Dershowitz's muddled arguments make sorry case for a book

THE BALTIMORE SUN

Alan Dershowitz's book "The Abuse Excuse" looks as if it was put together in a hurry. It could well be titled "The Abuse Excuse and a Bunch of Tenuously Related Columns Thrown Together for the Purpose of Thickening My Book, Publishing My Columns and Making 'The Abuse Excuse' a Household Word Attributed to Me."

The purpose of the book -- executed well when the author stays on topic -- is to attack and unmask America's proliferous excuse-making inside and outside of the criminal justice system and warn of the consequences. Mr. Dershowitz catalogs a representative list of excuse-making and argues, in what could have been an airtight essay, that we are heading into an exculpatory society that poses danger to our constitutional democracy and raises the terrible specter of rampant vigilantism.

The weaknesses of the work appear to result from Mr. Dershowitz's determination to puff up an essay into a book.

Mr. Dershowitz inveighs generally against the fact that "Today, many men and women seem unwilling to take responsibility for their actions. Excuses abound in every sphere of life. . . . " He recommends: "We must stop making excuses and start taking responsibility." Specifically, Mr. Dershowitz attacks what he calls the "abuse excuse," which he defines as "the legal tactic by which criminal defendants claim a history of abuse as an excuse for violent retaliation." Indeed. Mr. Dershowitz did coin the term "abuse excuse," but he hardly invented the concept, as his total lack of attribution to others implies.

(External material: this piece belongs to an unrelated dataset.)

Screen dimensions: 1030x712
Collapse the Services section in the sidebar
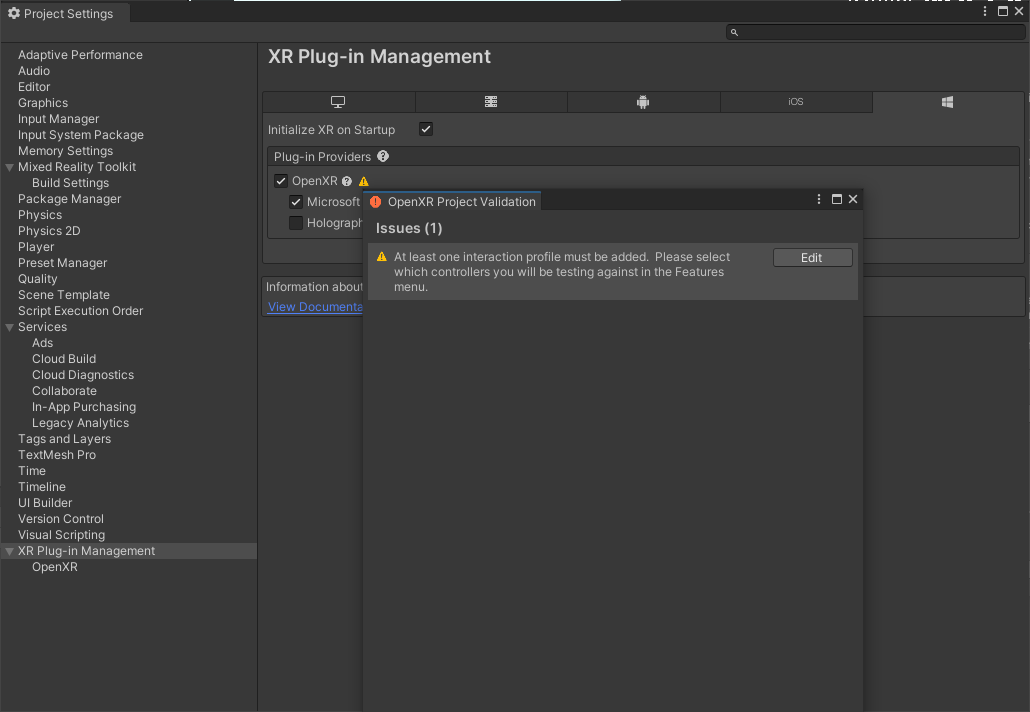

From the almost total absence of documentation or even case citations, one would think that Mr. Dershowitz was virtually alone in his concerns. Yet psychiatrist Thomas Szasz and others have been writing for decades on psychiatric excuse-making inside and outside of the courtroom. More recently, scores of columns and books have made similar arguments. Charles Krauthammer writes often on these issues in the Washington Post and the New Republic, and Charles Sykes' book "A Nation of Victims" (1992) makes many of the same points, although he, too, could profit from acknowledging his debt to others.

The lack of documentation is problematic for another reason: It ,, often leaves the reader unable to assess either empirical claims or judgments about the examples presented. For example, Mr. Dershowitz says of the abuse excuse that it "is quickly becoming license to kill and maim" and that "More and more defense lawyers are employing this tactic and more and more jurors are buying it." Mr. Dershowitz also implies, but does not document, that the abuse excuse is increasingly invoked. A law professor, of all people, should be sensitive to the critical importance of providing citations so that facts and interpretations may be independently verified.

There are conceptual confusions throughout the book as well. Under the rubric of the abuse excuse, he addresses both legal means -- battered-women syndrome and black-rage syndrome -- with all kinds of broader rhetorical devices for evading responsibility and justifying actions -- internationally, domestically and politically. While all are self-serving justifications, they cannot be treated neatly as examples of a single concept of "abuse excuse."

Another conceptual muddle involves the insanity defense, clearly example of a legal excuse used to escape responsibility. Mr. Dershowitz does not object to the insanity plea in theory here or in his other writing, but he fails to explain the difference between the abuse excuse and many questionable uses of the insanity plea by defense lawyers. Nowhere does he tell us how to distinguish what he views as authentic excuses from those he dismisses as inauthentic excuses.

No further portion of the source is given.